Introduction

Continuous femoral nerve block provides effective pain relief after total knee arthroplasty (TKA) [1]. The catheter-through-needle method, in which the catheter is placed through the needle, is usually used for continuous peripheral nerve block. Since the diameter of the needle puncture hole is larger than that of the catheter in the catheter-through-needle method, leakage of local anesthetics sometimes occurs from the catheter insertion site [2]. Recently, a catheter-over-needle, Contiplex C™ (B. Braun, Meisungen, Germany) for continuous peripheral nerve block, in which the catheter diameter is larger than that of the needle puncture hole, has become clinically available in Japan. However, it has not been determined whether the Contiplex C™ is useful to prevent leakage of local anesthetics. In this study we compared the incidences of leakage during continuous femoral nerve block when using the conventional catheter-through-needle, Contiplex Touhy™, (B. Braun, Meisungen, Germany) and Contiplex C™.

Methods

The protocol of this study was approved by the ethics committee of our institution (approval number 1598), and the trial was registered in the UMIN Clinical Trial Registry (UMIN000019895). Written informed consent was obtained from all participants.

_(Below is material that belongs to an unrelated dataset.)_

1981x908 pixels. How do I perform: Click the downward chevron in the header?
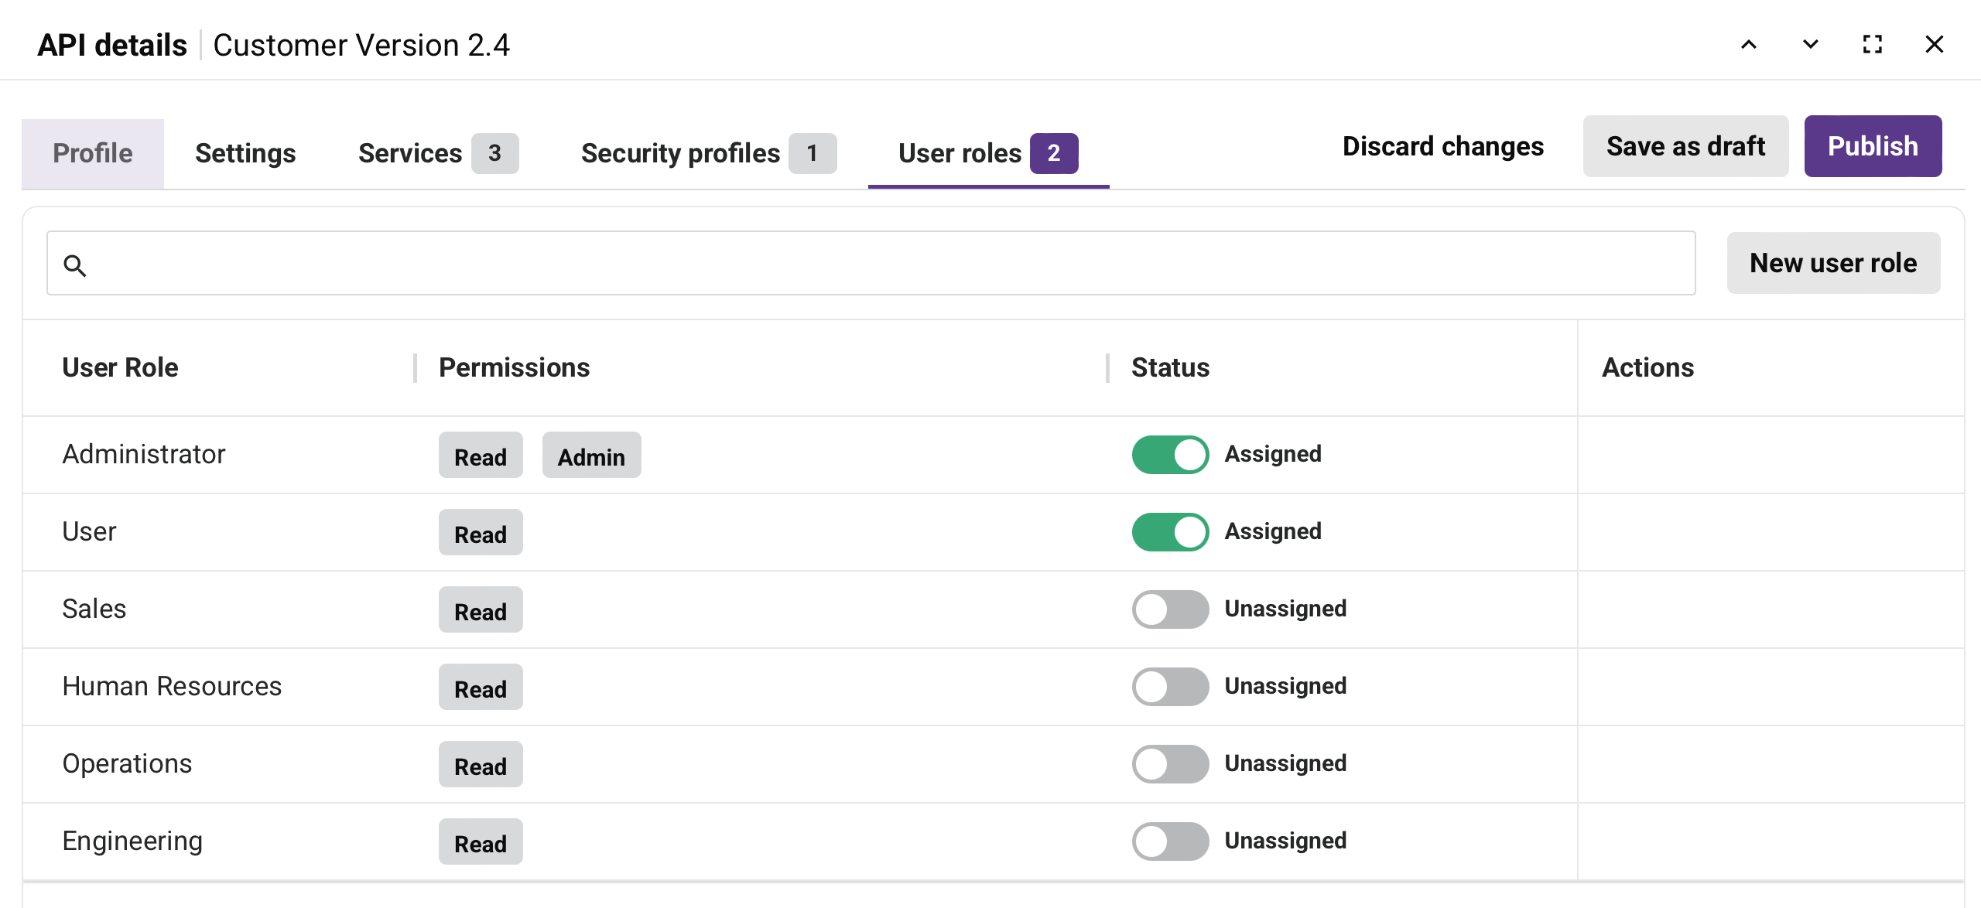[x=1810, y=44]
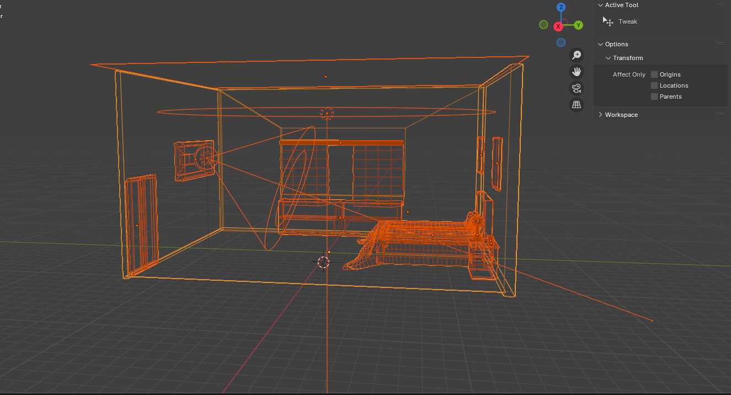
Task: Click the Tweak tool icon
Action: [x=609, y=22]
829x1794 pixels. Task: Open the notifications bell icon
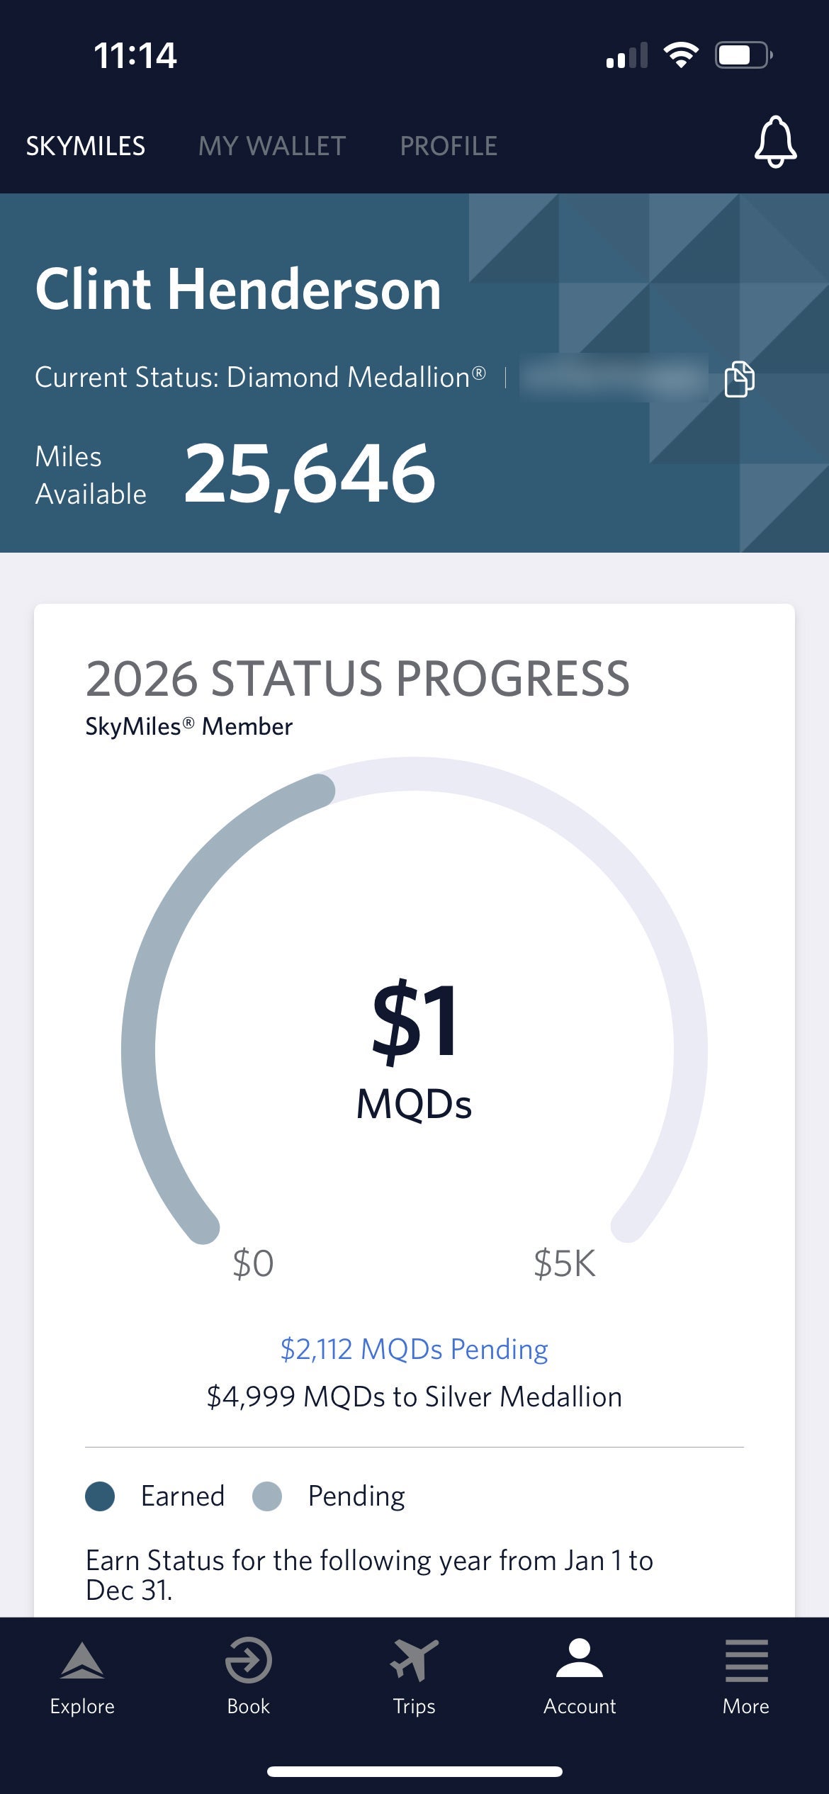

Patients aged 20–75 year old who were scheduled to undergo continuous femoral nerve block for pain control after TKA were enrolled in this study. Patients with morbid obesity (BMI > 35), increased susceptibility to infection, or sensory/motor disturbance of the femoral nerve were excluded. Each patient was randomly assigned to the Contiplex Touhy™ (CT) group or the Contiplex C™ (CC) group using a web-based random-number generator.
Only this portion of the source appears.